I drew Mícheál fully first, following the golden rule that if something is likely to move, draw it first - and he did. But just feast your eyes on that Schmincke yellow that I used for his apron...it glows.

It was chilly in there, not helped by the occasional icy blast from the cold room next to me. After I finished, I cycled back down to the pier with stiff, frozen hands and sketched the two Brazilian guys hard at work, taking large forkfuls of oysters from the sea:


The sun wasn't quite as strong as it had been for the two previous days but it was still warm enough to thaw me out and make for a fabulous sketching experience.
Those things in the foreground are wire bags, where the Pacific oysters (Ostrea gigas) are husbanded. They're an altogether different fella from the natives: available all year round, and quite delicious too, but they're not as delicate as their rounder cousins who get to live without shackles beside them. The Pacific oysters can grow so big, in fact, that their wire mesh bags are turned to put a halt to their gallop, as they like to grow towards the light. I was put in mind of a kind of steel corset, clamped around these feisty oysters to curb their natural exuberance.
The two Brazilians were delighted with the sketch and decided that this was the one they wanted. I don't know if they'll follow through on the plan, but I'm always honoured when hard-working guys like these consider buying my work. By contrast, I felt rather lazy, sitting there in the sunshine, exerting myself no more than stretching for my water jar...

Next I sketched the factory where the oysters are packed -



again, they WOULD keep messing with my subjects: that yellow thingie in the middle was moved and returned in a different position, so the light's wrong underneath it. But I think it's still identifiable as a thingie. I am almost 100% sure that the Kellys did not paint and arrange those palettes for my benefit, but I may as well have, as I found them poetic in their colours and positions. The orange crates and I have had our appointment now, and it's over - I won't miss them, despite their orange loveliness.

The weekend approached, and with it the culmination of all the hard work. On Friday night I let my hair down, got dressed up and set off with my husband to the marquee where the opening night of the Clarinbridge Oyster Festival was to be held, leaving my sketching stuff - and the kids - at home. We arrived a bit early and the room was still empty, giving us time to greet Mícheál and Mary at the stall where they were serving oysters to the festival goers. They immediately treated us to a plate and I finally got to sample the marvellous creatures that had been so near, and yet so tantalisingly out of reach all week. Eating the oysters, I was transported to an ocean realm, my senses flooded with visions of diving into the sea, the whole all inextricably bound up with flavour, texture... Does this go some way to describing the heavenly nature of a native oyster? The joy? I know people are divided about them. My only conflict is - when can I have more?

Listing ->
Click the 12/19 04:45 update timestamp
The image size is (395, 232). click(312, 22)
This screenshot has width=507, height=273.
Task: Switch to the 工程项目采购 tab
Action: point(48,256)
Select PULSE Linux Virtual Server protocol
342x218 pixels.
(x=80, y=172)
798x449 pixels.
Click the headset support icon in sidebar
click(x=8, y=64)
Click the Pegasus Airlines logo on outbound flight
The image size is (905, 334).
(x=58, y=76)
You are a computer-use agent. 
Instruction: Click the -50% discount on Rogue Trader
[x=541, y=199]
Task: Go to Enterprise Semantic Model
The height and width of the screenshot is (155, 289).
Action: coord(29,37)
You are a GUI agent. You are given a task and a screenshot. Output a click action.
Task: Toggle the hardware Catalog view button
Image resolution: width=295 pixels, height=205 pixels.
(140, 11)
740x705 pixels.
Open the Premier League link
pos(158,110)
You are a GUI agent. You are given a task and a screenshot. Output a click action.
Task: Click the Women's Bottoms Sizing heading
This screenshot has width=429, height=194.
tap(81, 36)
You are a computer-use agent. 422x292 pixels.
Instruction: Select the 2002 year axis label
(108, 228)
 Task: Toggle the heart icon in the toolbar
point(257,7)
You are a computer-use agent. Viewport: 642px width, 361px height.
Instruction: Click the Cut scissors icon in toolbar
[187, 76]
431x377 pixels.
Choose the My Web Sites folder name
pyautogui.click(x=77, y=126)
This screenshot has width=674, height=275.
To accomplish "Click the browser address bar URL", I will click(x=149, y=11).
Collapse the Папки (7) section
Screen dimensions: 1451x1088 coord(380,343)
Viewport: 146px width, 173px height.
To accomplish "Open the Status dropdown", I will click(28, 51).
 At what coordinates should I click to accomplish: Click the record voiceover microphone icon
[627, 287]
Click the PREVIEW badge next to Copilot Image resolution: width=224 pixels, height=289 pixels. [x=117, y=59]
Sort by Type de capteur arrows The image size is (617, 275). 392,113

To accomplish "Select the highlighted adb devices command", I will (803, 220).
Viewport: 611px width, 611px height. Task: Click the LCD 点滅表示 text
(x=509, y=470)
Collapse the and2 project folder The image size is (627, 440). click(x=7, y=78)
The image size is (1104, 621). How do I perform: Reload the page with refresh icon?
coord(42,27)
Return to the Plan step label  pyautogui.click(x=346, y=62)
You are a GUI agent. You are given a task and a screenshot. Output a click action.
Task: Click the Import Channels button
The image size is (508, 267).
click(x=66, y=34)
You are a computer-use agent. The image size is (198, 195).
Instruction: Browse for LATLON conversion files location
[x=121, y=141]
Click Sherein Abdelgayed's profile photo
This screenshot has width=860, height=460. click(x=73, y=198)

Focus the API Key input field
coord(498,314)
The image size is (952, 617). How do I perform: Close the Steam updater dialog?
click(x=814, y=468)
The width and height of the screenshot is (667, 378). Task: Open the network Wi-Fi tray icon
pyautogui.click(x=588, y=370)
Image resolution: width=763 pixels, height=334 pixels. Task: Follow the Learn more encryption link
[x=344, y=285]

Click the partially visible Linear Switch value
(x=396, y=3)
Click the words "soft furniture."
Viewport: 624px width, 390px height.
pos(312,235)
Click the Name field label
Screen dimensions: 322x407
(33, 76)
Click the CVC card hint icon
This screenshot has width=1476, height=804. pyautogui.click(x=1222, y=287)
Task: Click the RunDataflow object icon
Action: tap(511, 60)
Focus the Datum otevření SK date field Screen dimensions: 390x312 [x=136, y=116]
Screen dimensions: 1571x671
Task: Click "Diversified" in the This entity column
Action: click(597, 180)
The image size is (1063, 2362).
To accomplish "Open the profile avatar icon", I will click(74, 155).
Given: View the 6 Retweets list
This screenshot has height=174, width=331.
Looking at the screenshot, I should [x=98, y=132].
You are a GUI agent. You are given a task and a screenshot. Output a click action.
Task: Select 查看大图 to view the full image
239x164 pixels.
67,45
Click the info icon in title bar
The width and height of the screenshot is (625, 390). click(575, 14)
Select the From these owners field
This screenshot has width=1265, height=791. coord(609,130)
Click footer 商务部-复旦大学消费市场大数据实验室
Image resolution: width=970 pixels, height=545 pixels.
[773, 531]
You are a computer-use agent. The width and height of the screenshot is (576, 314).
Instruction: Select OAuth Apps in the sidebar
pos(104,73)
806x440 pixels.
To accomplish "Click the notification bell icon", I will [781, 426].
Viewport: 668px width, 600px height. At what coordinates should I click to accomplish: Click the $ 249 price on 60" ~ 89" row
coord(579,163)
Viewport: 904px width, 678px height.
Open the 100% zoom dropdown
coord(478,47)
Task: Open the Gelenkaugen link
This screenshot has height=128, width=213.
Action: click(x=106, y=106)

What to work on ->
A – Update the oyster sketching account by writing out the part that begins at the words "again, they WOULD" and stops after "their orange loveliness.", with "thingie" changed to "gadget" throughout.
B – Carry the oyster sketching account forward from its final sentence with a passage of your own.
The material above has no connection to the oyster sketching account.

Responses to the exercise ->
A –
again, they WOULD keep messing with my subjects: that yellow gadget in the middle was moved and returned in a different position, so the light's wrong underneath it. But I think it's still identifiable as a gadget. I am almost 100% sure that the Kellys did not paint and arrange those palettes for my benefit, but I may as well have, as I found them poetic in their colours and positions. The orange crates and I have had our appointment now, and it's over - I won't miss them, despite their orange loveliness.

B –
I didn't draw these on the night. Even if I had had my sketch kit with me, there's no way I would have been able to defer my reward long enough to draw these guys. No, I painted these at home the next day: it took me half an hour to open five of them, struggling with all kinds of knives - my respect for those super-fast oyster shuckers has only increased. Yesterday I bought me an oyster knife...

The next day I was back for the main event, but this time I had my kit with me again, and I was there as official sketch artist for the event. It was another hot, sunny day, and elegant ladies and their handsome escorts began to file into the marquee as the shadows began to lengthen and the afternoon turned to evening.



It was a real pleasure to paint Galway's glitterati. I was just a teensy bit sorry I wasn't one of them, but I'm sure that if I had, I would have been wishing I was sketching. After a while I went back inside and drew Kelly's stand, where three cousins from three families - all Michael Kelly's grandchildren - were helping out and manning the stall.


That's Michael Kelly Junior opening an oyster at the back. He's just returned from competing in the Canadian Oyster Shucking Championships in Toronto (his father Mícheál was European Champion in 2004). That lady in the pink dress was his first customer, but she disappeared before I could colour in her dress.
"Sure follow her around," said a few onlookers.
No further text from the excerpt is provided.